The idea that someone can contribute to the circumstances of an accident is a well-established one. One of the exceptions to this has been in the circuit courts, when it comes to Jones Act cases. This is particularly true in the U.S. Court of Appeals for the 9th Circuit, which handles cases on the West Coast. In late 2020, a historic ruling was made that caused some changes to these precedents. This case was heard in the U.S. Court of Appeals for the 5th Circuit, which covers Louisiana and other neighboring states.
Understanding the Jones Act
The Jones Act, passed in 1920, regulates merchant marines in the United States. There are several important provisions in this act. Some of the most relevant provisions in this act for the present day pertain to personal injury law. The Jones Act is a federal law, and applies to cases throughout the U.S.
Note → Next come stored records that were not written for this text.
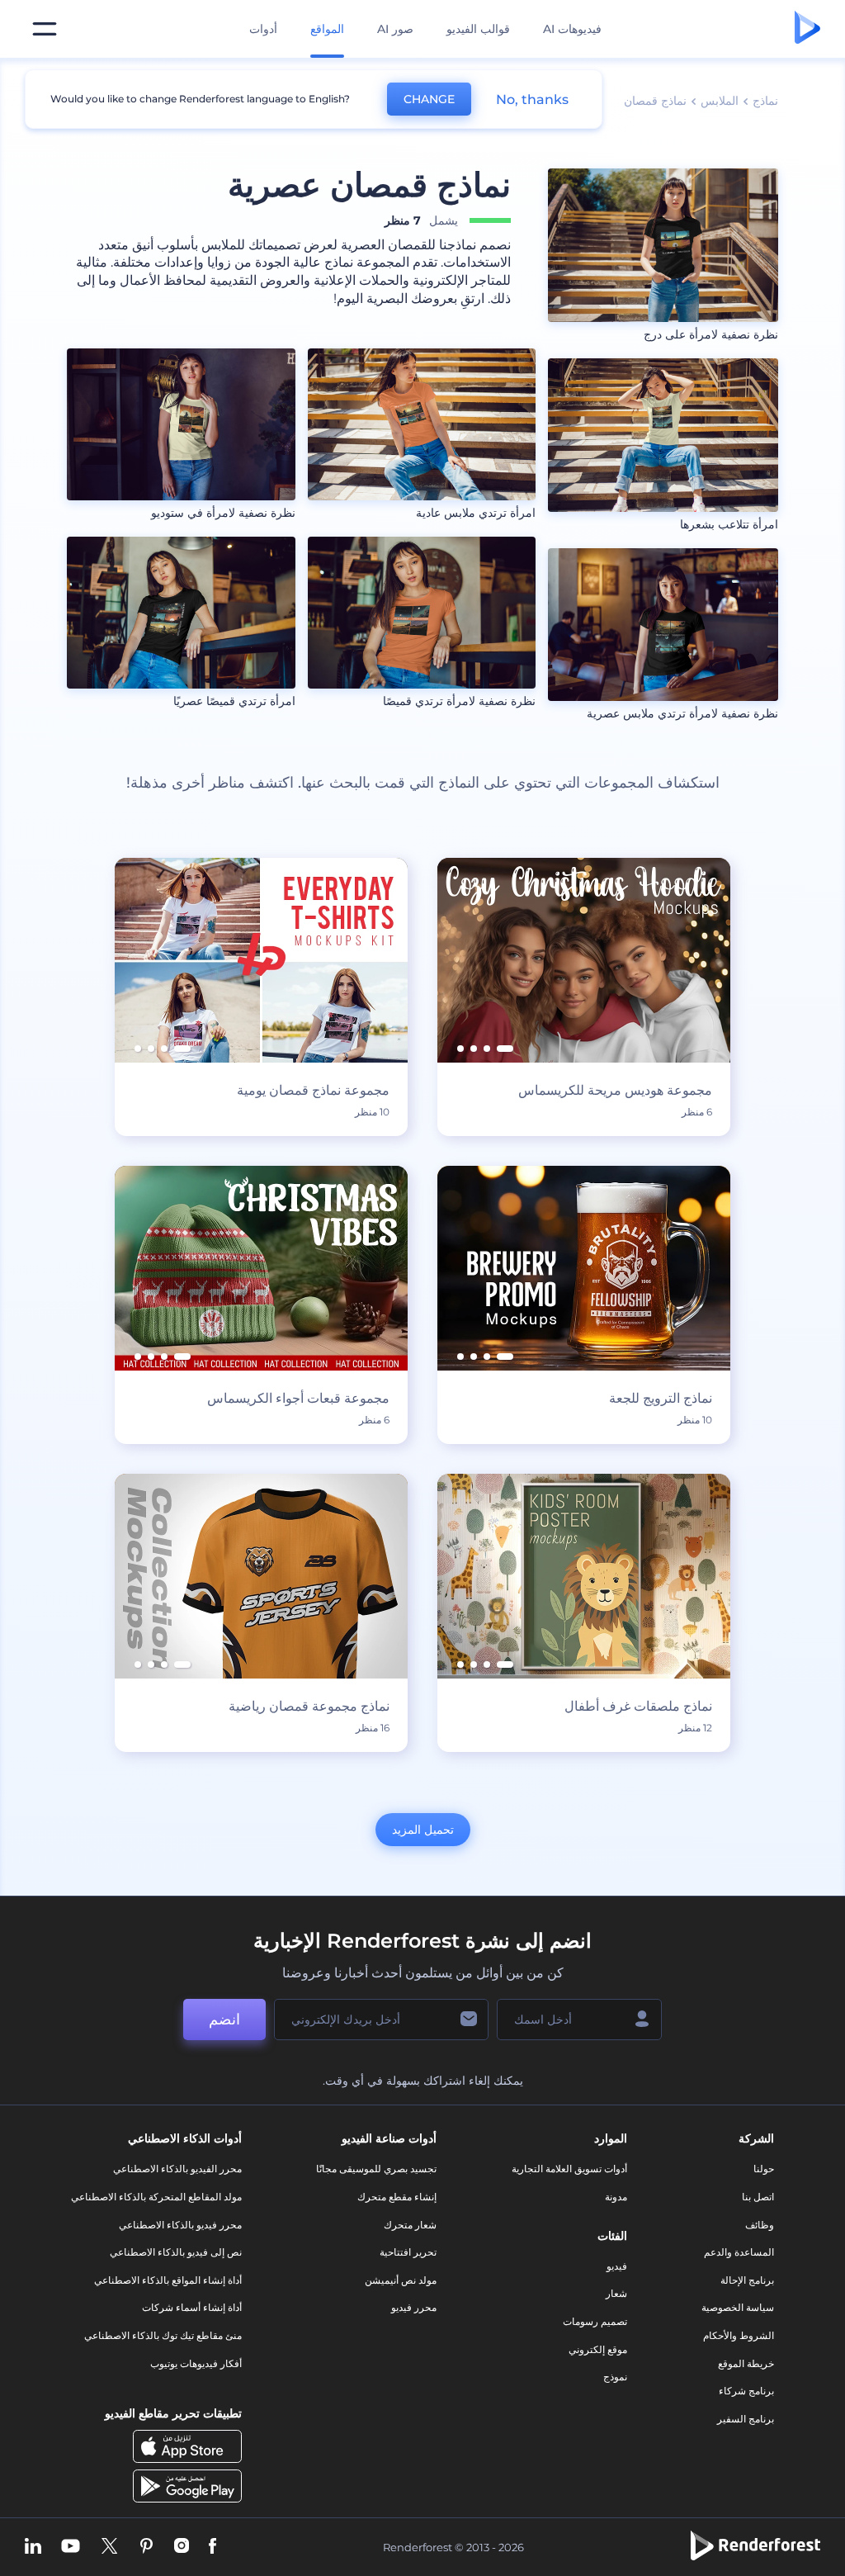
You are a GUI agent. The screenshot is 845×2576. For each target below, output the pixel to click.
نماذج (765, 100)
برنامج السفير (745, 2419)
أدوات (263, 28)
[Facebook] (212, 2547)
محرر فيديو (414, 2307)
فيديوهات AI (572, 28)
The 9th Circuit has long held that seamen cannot be held liable, even in part, for injuries incurred when following orders. This is different from most other situations. For example, if you slip and fall or are involved in a car accident, several parties can be assigned a percentage of liability for the incident. That affects the size of the damages awarded.
A new interpretation
In December, 2020, the 5th Circuit issued a different ruling. They noted that the 9th Circuit approaches these cases differently from other courts. The 5th Circuit held that if the orders are not specific and the worker decides how to complete the task, the worker may be held partly accountable for their injuries.
This case sets a new precedent for seamen in Louisiana, Texas and Mississippi. Seamen working in those states need to be aware of this change, as it affects any injury claims they may have.